*** Text shown ***
Addition of survival signature to the nomogram increases its predictive accuracy

We then incorporated the new signature developed for MI tumors (Table 4) into the International Bladder Cancer Nomogram Consortium (IBCNC) nomogram (28), which was designed to predict 5-year recurrence-free survival after RC. Necessary data points for the nomogram were not available in the external datasets. When tested in our MI patient cohort, a multivariate Cox model predicting recurrence-free survival with both nomogram and gene signature score (C-statistic: 0.66, 95% CI 0.56 – 0.76) was a significant improvement (ΔC-statistic: 0.08, 95% CI −0.04–0.20, p-value < 0.005, likelihood-ratio test) over a model based on the nomogram score alone (C-statistic: 0.58, 95% CI 0.43–0.72). As the signature was designed for overall survival due to the lack of recurrence dates in the independent data, the prediction accuracies increased profoundly in a model predicting overall survival (ΔC-statistic: 0.15, 95% CI 0.07–0.23, Table S10).

DISCUSSION

This study demonstrates the utility of adding molecular information to an existing prognostic tool in bladder cancer patients who undergo RC. Gene expression data from a new cohort of bladder cancer patients was analyzed and compared to gene expression data from multiple published studies. A robust expression signature was identified that improved the predictive outcome of a well-accepted nomogram, and was independently predictive of survival in all cohorts where survival data was available. These findings are particularly striking given the relative homogeneity of the population analyzed, since our cohort, having all undergone the most aggressive surgical therapy, is highly selected for being at high risk of death from disease.
*** End of Text shown ***
*** Material shown ***
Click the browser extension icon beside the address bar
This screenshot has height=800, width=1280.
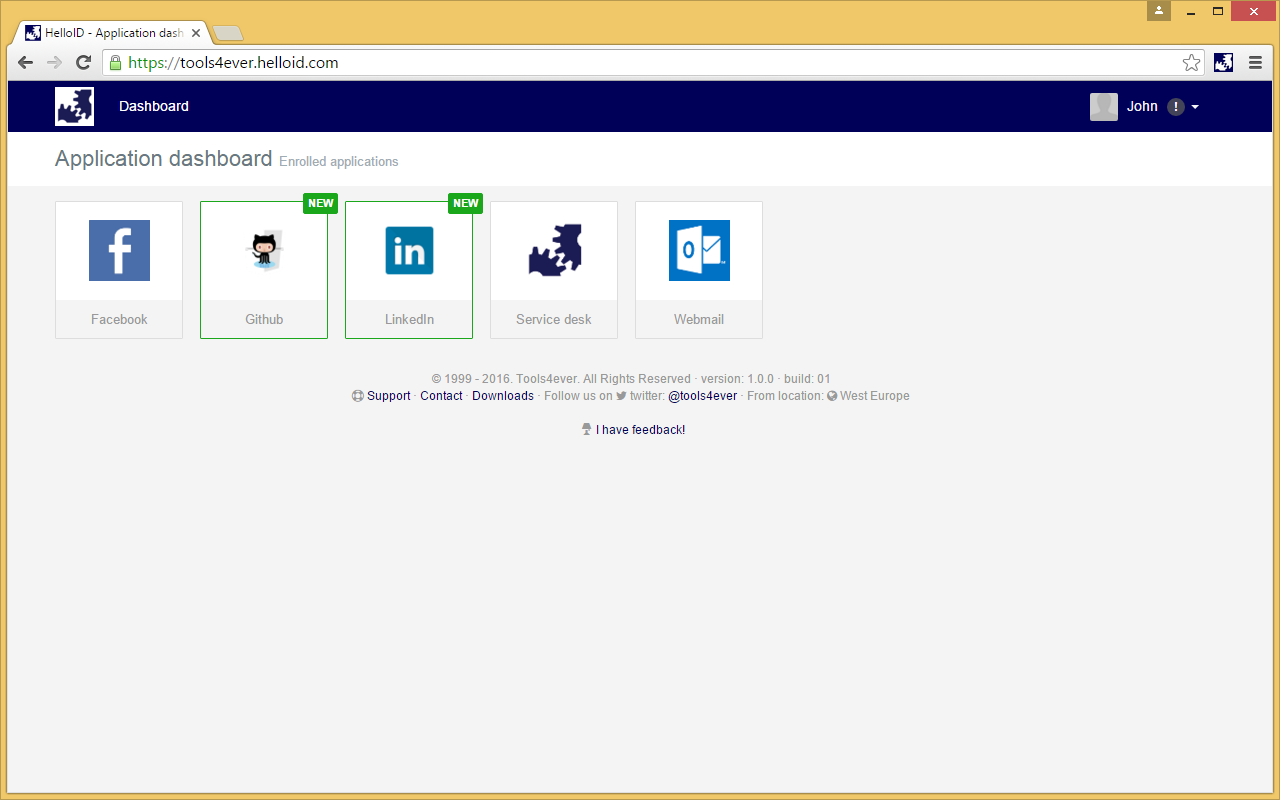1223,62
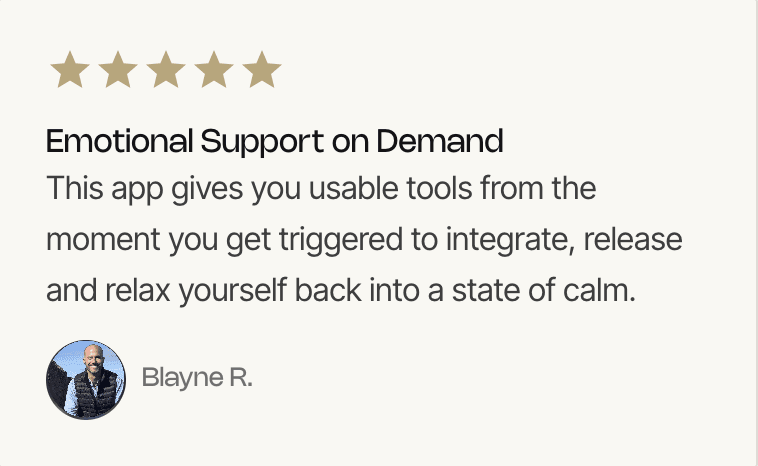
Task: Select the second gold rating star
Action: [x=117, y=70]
*** End of Material shown ***
*** Material shown ***
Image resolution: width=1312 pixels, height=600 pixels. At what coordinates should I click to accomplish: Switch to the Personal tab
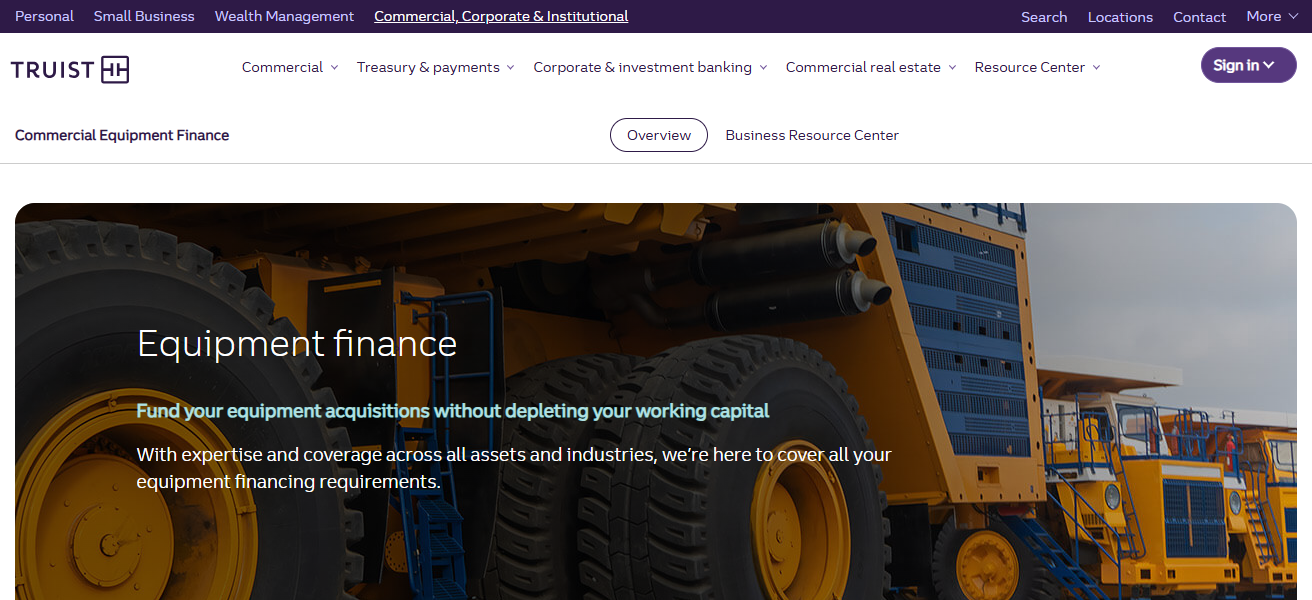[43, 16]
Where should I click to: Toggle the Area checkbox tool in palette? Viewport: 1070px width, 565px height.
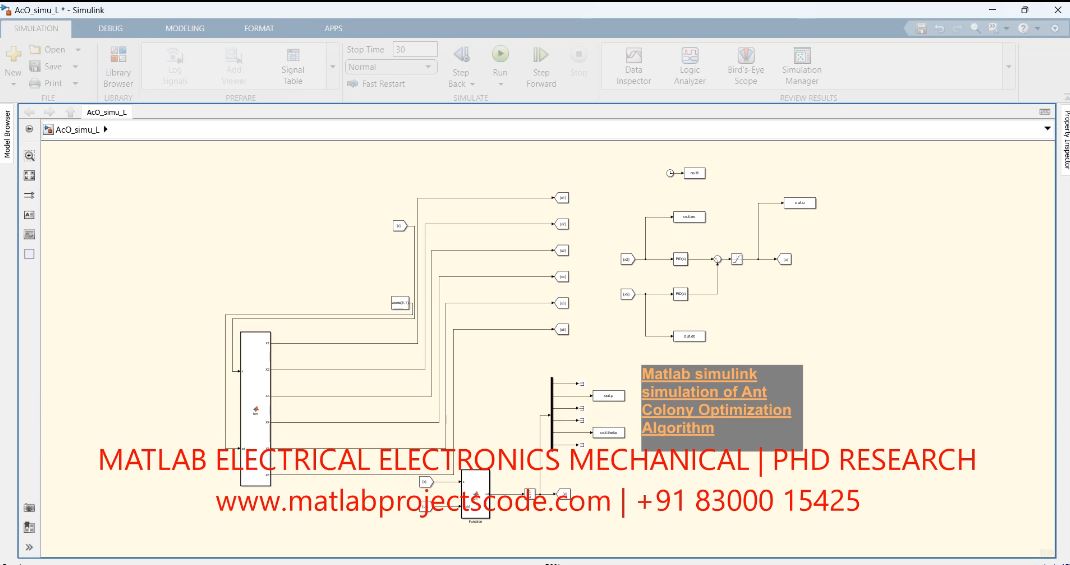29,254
*** End of Material shown ***
*** Material shown ***
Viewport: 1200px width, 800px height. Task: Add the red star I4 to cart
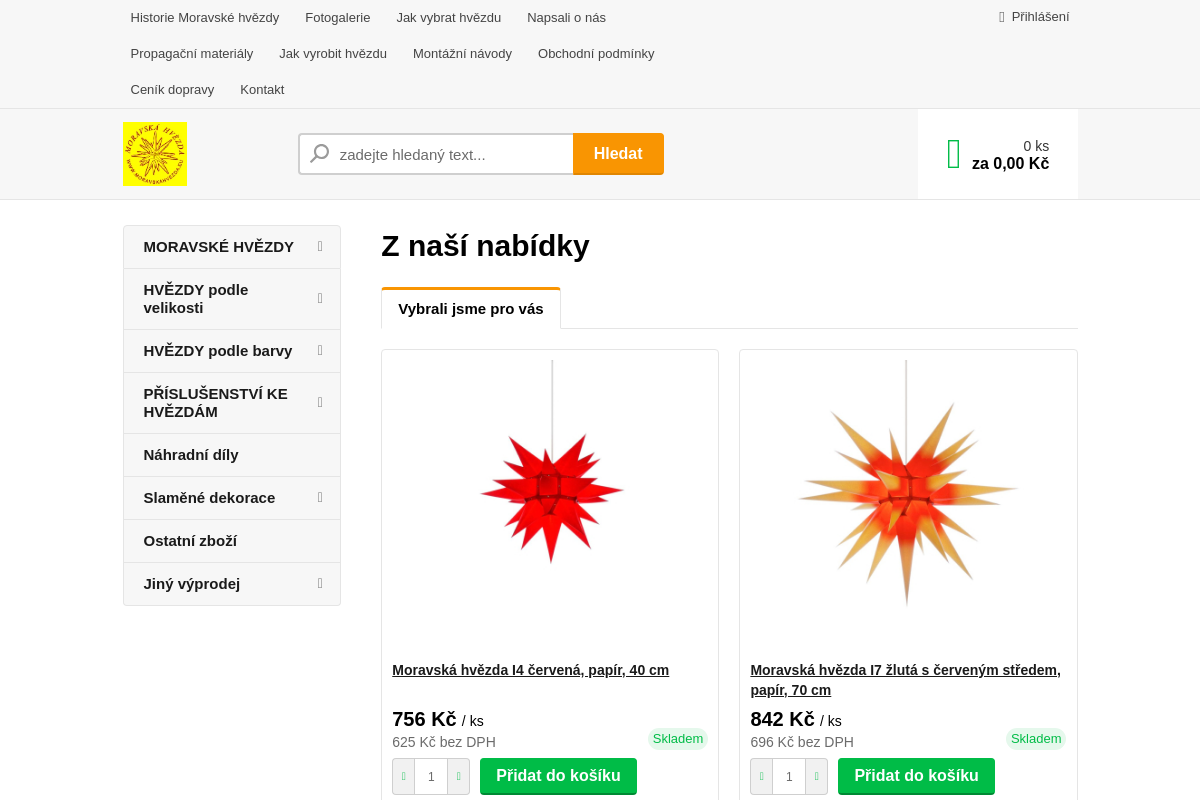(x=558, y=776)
*** End of Material shown ***
§ Work instructions
**A)** Translate this sentence from the nomogram passage into French: "Necessary data points for the nomogram were not available in the external datasets."
**B)** Reproduce the nomogram passage word for word from "This study demonstrates" to "death from disease.".
Use only the nomogram passage, not the items.

§ Answers by item number
**A)** Les données nécessaires au nomogramme n'étaient pas disponibles dans les jeux de données externes.

**B)**
This study demonstrates the utility of adding molecular information to an existing prognostic tool in bladder cancer patients who undergo RC. Gene expression data from a new cohort of bladder cancer patients was analyzed and compared to gene expression data from multiple published studies. A robust expression signature was identified that improved the predictive outcome of a well-accepted nomogram, and was independently predictive of survival in all cohorts where survival data was available. These findings are particularly striking given the relative homogeneity of the population analyzed, since our cohort, having all undergone the most aggressive surgical therapy, is highly selected for being at high risk of death from disease.